Bankruptcy court has become the place to find new technology, patents and intellectual property at low prices. In 2001, Conversent Communications LLC of Marlboro bought most of the assets of U.S. Data Centers Inc. of Marlboro out of bankruptcy for $400,000. Investors had spent more than $17 million building the company.

The former chief technology officer of cyberMedica Inc., a medical software company in Marlboro, bought its primary product for $15,100 out of bankruptcy court last year. Investors had pumped $12 million into cyberMedica.

EMC Corp. of Hopkinton acquired the storage technology developed by Cereva Networks for $2 million, according to analysts who follow the companies.

More deals are sure to follow. Celox is trying to sell its technology, as is GlobalBA.com, an online chemical sales portal founded by Worcester residents Richard Kennedy and Roger D. Moore. That company, which received $6.75 million from investors, shut down in November 2001 when it could not raise a second round of financing.

“There are definitely technology portfolios out there being peddled, but it's not always easy to realize great value,” said Brian M. Dingman, chairman of the intellectual property group at law firm Mirick O'Connell of Worcester. “It's a lot of work to negotiate a price and identify people who can use it.”

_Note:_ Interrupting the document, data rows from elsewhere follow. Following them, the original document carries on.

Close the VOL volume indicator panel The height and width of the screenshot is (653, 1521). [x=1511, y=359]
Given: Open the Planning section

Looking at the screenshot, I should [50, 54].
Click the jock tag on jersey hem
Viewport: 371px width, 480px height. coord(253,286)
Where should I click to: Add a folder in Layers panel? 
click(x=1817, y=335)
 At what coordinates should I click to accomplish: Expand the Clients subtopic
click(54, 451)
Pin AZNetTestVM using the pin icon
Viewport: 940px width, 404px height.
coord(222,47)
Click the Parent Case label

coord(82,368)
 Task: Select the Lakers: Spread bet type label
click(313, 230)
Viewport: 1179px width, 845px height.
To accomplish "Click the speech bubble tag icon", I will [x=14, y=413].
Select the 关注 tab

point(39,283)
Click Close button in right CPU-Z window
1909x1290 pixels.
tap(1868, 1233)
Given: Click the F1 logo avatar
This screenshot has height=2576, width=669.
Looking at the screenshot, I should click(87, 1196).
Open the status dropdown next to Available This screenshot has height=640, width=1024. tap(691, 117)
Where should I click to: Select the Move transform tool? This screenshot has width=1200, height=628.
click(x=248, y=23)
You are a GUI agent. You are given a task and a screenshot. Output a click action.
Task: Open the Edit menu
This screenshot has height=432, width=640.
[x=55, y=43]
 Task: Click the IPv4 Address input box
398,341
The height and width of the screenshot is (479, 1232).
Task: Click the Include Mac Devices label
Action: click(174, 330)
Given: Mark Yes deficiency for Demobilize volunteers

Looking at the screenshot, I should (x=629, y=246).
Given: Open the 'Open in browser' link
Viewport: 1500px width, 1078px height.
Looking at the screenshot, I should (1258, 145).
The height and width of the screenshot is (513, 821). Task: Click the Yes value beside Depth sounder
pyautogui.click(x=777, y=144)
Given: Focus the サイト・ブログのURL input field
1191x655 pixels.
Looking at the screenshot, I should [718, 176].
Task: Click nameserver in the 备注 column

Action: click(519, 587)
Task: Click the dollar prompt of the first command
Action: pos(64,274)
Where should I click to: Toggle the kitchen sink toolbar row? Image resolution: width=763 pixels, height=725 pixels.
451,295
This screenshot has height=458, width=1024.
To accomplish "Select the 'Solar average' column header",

But it is this type of refining of half-developed ideas, the rejuvenation of failed ventures, that pushes the economy forward, said the SageGroup's Mr. Lindsey.

That is the best outcome one can expect from the $500 million spent in Central Massachusetts on companies that no longer exist.

“This type of business cycle has been a basic part of our economy for hundreds of years now,” he said. “It's inevitable that we go through these cycles. And not only is it inevitable, but out of that comes all kinds of good.”